The latest example of Intellectual Privilege running out of control is a guy who trademarked the symbol Pi with a period afterwards. Here is Jez Kemp:

Designers are in uproar and filing counter notices after print company Zazzle upheld a man’s claim to own the pi symbol on clothing.

Paul Ingrisano, a pirate living in Brooklyn New York, filed a trademark under “Pi Productions” for a logo which consists of this freely available version of the pi symbol π from the Wikimedia website combined with a period (full stop). The conditions of the trademark specifically state that the trademark includes a period.

The trademark was granted in January 2014 and Ingrisano has recently made trademark infringement claims against a massive range of pi-related designs on print-on-demand websites including Zazzle and Cafepress.

Surprisingly, Zazzle accepted his claim and removed thousands of clothing products using this design, emailing designers that their work was infringing Pi Productions’ intellectual property – even designs not using a full stop.

At first Zazzle’s Content Review team responded to their very angry designers and store keepers with generic emails, suggesting they file counter notices if they felt aggrieved.

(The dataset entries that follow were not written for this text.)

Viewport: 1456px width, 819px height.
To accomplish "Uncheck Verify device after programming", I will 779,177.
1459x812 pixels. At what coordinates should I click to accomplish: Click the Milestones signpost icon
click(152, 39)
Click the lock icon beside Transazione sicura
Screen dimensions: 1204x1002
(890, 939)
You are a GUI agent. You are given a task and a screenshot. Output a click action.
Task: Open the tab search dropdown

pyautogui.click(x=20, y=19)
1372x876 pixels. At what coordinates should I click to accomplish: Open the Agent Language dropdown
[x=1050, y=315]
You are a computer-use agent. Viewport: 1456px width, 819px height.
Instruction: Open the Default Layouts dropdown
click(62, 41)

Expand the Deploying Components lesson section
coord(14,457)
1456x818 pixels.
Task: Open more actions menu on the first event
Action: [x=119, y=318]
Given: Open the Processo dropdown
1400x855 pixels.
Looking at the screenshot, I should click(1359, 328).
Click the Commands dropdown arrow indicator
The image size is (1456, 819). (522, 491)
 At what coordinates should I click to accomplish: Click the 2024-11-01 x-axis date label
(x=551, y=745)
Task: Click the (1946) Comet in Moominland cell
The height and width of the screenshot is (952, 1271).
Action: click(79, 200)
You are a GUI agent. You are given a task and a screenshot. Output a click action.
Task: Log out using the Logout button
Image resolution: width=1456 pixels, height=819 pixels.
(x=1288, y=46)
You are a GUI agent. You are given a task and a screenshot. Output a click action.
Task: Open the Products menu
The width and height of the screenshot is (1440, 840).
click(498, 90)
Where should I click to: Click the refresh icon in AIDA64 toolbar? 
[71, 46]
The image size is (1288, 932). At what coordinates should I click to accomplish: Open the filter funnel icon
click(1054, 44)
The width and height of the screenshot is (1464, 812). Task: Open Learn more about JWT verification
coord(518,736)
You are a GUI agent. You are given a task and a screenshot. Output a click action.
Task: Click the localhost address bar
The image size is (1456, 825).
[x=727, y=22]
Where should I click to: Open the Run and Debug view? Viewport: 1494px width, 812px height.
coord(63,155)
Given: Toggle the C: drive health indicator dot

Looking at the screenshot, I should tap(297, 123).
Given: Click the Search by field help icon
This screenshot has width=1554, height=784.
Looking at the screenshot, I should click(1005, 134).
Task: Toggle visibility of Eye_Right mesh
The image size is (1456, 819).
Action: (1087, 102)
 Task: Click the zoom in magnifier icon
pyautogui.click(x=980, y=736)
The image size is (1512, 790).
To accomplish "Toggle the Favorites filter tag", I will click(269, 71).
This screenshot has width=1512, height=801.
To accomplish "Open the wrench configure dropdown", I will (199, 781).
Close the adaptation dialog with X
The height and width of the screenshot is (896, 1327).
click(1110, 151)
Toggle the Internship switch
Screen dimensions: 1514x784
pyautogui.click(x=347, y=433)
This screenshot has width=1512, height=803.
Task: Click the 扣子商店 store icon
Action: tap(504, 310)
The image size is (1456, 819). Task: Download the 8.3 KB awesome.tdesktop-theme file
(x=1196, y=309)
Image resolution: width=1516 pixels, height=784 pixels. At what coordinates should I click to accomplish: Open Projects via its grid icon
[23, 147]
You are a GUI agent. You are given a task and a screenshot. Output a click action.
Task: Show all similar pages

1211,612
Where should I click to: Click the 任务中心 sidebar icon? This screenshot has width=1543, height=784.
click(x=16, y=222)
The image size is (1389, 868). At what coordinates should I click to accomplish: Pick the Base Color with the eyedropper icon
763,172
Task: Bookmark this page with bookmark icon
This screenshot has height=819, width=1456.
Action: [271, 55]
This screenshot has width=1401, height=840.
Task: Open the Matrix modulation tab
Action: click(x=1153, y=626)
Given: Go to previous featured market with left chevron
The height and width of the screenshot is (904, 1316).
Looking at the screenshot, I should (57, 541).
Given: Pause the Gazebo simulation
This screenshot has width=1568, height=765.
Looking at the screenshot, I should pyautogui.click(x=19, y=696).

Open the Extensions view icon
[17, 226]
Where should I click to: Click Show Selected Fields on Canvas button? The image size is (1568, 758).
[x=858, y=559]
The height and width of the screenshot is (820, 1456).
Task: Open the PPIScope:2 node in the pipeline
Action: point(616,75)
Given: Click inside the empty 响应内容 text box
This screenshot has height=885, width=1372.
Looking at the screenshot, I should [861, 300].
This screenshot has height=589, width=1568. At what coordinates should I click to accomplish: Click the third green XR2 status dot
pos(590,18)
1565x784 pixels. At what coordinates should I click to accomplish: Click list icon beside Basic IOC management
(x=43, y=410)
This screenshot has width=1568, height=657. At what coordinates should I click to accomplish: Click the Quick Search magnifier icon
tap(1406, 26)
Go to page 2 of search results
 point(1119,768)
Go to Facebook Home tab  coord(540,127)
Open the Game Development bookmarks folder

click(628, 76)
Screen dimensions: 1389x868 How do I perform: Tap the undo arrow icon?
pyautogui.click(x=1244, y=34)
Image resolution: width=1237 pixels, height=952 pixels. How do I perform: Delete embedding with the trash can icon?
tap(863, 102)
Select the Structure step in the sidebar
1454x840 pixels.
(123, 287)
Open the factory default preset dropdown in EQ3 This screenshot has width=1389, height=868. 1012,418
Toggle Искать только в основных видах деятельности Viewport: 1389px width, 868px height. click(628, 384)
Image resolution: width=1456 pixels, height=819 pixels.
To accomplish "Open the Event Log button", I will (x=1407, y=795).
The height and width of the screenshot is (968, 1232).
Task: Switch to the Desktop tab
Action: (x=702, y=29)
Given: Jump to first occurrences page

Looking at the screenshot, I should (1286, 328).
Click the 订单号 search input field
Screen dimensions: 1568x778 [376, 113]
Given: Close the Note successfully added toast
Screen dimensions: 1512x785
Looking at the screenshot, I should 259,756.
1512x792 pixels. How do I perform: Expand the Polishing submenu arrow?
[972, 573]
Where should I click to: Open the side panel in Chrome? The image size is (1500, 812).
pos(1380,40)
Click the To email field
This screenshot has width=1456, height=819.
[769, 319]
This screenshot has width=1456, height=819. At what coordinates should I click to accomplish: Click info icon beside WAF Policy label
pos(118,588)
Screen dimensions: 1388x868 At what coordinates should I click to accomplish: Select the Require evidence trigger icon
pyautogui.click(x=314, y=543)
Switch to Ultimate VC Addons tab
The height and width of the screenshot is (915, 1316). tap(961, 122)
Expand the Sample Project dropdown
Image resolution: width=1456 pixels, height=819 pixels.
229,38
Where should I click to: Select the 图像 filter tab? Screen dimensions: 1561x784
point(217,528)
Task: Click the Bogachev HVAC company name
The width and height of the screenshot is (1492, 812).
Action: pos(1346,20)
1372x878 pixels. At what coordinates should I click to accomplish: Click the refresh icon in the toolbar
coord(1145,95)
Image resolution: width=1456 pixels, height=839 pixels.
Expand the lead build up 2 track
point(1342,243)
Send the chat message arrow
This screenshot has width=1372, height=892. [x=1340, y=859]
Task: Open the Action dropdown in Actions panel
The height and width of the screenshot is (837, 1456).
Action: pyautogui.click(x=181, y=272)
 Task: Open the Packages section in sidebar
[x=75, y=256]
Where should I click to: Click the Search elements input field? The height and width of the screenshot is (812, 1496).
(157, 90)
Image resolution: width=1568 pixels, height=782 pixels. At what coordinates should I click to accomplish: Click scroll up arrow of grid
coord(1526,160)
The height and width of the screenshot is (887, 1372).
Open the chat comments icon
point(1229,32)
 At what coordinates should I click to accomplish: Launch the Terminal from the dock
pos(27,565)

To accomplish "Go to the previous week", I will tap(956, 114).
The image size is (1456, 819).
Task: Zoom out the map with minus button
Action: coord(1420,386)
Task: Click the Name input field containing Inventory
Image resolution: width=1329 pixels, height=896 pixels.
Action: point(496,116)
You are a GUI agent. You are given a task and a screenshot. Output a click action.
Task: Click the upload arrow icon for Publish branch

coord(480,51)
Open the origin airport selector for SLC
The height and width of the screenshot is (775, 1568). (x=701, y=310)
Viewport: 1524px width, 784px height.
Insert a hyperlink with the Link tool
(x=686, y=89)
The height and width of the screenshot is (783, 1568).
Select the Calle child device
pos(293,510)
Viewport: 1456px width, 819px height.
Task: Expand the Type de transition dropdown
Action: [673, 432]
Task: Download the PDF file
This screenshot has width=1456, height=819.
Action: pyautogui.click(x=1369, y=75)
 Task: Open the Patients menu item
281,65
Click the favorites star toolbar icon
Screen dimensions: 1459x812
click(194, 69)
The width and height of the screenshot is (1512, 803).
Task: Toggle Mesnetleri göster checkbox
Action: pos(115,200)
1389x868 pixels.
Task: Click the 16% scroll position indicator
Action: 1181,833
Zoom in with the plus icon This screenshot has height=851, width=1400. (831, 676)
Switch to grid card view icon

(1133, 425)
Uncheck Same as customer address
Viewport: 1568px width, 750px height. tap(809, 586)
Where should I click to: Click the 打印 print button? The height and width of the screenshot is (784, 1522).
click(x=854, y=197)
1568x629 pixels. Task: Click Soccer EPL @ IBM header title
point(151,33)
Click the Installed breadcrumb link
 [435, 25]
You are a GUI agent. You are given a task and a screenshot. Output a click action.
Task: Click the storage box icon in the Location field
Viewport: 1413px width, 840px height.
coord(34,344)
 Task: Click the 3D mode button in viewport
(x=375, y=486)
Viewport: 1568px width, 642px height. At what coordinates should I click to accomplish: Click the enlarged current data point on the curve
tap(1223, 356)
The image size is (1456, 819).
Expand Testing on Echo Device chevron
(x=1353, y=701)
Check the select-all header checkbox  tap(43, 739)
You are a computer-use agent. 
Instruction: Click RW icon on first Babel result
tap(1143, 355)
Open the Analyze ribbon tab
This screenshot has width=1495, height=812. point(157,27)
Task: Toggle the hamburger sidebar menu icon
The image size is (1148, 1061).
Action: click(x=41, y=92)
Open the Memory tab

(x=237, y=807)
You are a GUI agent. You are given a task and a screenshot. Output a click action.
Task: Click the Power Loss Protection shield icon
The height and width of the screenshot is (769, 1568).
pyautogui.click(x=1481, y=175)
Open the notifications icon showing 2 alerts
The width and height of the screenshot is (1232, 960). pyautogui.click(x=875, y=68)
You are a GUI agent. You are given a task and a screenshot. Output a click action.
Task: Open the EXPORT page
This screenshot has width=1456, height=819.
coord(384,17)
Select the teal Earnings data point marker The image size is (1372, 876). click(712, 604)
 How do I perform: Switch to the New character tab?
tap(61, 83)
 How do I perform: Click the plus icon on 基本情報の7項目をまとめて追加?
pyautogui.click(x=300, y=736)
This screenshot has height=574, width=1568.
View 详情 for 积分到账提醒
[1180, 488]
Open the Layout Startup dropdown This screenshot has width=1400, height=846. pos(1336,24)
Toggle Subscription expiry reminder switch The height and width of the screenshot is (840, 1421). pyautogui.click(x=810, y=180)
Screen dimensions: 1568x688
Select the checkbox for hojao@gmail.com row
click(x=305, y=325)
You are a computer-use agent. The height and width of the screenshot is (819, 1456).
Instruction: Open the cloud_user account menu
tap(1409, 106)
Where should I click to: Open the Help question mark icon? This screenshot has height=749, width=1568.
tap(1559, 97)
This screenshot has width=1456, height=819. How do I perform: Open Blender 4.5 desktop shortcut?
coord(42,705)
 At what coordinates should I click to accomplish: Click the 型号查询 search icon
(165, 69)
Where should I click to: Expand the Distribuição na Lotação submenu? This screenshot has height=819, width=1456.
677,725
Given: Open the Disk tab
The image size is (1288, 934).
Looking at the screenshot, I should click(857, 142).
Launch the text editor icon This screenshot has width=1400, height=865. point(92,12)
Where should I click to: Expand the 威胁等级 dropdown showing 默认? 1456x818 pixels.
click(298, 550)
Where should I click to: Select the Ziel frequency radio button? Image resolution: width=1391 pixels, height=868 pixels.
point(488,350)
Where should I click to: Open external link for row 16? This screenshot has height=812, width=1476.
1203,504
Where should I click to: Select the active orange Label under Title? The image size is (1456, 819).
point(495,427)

But now Zazzle’s latest response is that they are acting to protect Paul Ingrisano’s “intellectual property” from “confusingly similar” designs as under the Lanham Act 1946 – including designs which do not even contain the pi symbol, but just the word “pi” in their design name.

I don’t expect this particular outrage to last but as with absurd patents the real outrage is that this does accurately represent the law as it exists today.